---- Texto de lectura
Elevar la barbilla y mirar al cielo para descubrir el mundo. Un gesto automático, primitivo, que ha acompañado al hombre desde su bautismo como especie, ya fuese en busca de respuestas trascendentales o para prever cambios meteorológicos. Cuando lo repito, siglos después de que san Mateo ordenase aquel “Mirad las aves del cielo”, pienso que las cotorras argentinas que plagan Sevilla son el presagio de algo, tal vez una alegoría del turismo de masas que distorsiona el ecosistema de la ciudad. Aunque parezca imposible, si obedecemos a san Mateo, además de las molestas cotorras verdes encontraremos otras especies. Y no me refiero a los periquitos embalconados o al murmullo machacón de las palomas, sino a los jilgueros, verderones, vencejos, mirlos y ruiseñores que insisten en quedarse, como si no hubiesen leído la noticia de que la ciudad ya no les pertenece, igual que esos señores empeñados en seguir comprando el periódico en papel.

Sevilla llegó a ser una ciudad de pájaros variados. En el mercado de la Alfalfa, donde hoy se sirven desayunos de aguacate, se vendían aves cantoras cada domingo. Venían de los pueblos y eran capturadas en los trigales y campiñas de la provincia para alegrar los salones oscuros de la burguesía, los corrales de la antigua Triana, los balcones de las viudas, las sacristías de los párrocos y las ferreterías de mostradores de madera. Había canarios de canto fino, jilgueros bravíos y verdecillos diminutos que eran carne de competiciones clandestinas, de colecciones de dudoso pedigrí y de una familia de saberes populares ya perdidos.
--------
---- Registros del conjunto
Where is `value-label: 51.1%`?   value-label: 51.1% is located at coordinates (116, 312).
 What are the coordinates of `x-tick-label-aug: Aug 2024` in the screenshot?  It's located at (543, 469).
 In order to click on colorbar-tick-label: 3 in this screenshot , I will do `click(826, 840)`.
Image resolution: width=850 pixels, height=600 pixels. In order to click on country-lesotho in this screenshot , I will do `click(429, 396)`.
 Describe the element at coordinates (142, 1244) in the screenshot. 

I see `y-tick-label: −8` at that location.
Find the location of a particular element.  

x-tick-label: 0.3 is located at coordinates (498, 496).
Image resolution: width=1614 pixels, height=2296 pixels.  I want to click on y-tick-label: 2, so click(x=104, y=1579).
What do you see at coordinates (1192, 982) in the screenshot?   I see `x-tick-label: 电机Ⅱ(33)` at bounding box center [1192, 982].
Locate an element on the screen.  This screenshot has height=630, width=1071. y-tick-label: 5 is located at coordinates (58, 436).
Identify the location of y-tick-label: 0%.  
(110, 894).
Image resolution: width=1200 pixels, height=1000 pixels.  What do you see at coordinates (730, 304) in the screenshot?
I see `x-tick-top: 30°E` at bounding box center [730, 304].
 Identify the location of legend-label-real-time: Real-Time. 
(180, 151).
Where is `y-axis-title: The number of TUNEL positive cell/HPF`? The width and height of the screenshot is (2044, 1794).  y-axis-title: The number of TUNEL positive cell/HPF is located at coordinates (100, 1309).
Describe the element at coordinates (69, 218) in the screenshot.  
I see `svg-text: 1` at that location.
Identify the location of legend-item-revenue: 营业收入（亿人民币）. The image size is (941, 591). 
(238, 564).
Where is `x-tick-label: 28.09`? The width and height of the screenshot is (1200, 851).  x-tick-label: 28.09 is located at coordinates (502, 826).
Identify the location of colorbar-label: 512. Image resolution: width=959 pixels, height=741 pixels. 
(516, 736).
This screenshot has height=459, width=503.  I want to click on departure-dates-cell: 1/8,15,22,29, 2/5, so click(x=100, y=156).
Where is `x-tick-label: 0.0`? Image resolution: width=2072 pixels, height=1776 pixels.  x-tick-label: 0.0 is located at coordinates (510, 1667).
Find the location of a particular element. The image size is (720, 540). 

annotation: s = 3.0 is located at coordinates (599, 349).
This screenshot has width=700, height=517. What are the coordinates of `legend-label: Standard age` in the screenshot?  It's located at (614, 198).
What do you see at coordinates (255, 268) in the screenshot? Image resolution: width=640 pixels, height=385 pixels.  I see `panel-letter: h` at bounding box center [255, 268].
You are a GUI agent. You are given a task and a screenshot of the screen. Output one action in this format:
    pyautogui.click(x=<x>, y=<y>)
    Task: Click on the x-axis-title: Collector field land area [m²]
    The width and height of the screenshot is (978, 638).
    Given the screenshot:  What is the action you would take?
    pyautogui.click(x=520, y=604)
--------
● **Enunciado de tarea**:
Reproduce sin cambios el fragmento del texto sobre los pájaros de Sevilla que comienza con las palabras "Sevilla llegó a" y concluye con "populares ya perdidos.".

● **Salida esperada**:
Sevilla llegó a ser una ciudad de pájaros variados. En el mercado de la Alfalfa, donde hoy se sirven desayunos de aguacate, se vendían aves cantoras cada domingo. Venían de los pueblos y eran capturadas en los trigales y campiñas de la provincia para alegrar los salones oscuros de la burguesía, los corrales de la antigua Triana, los balcones de las viudas, las sacristías de los párrocos y las ferreterías de mostradores de madera. Había canarios de canto fino, jilgueros bravíos y verdecillos diminutos que eran carne de competiciones clandestinas, de colecciones de dudoso pedigrí y de una familia de saberes populares ya perdidos.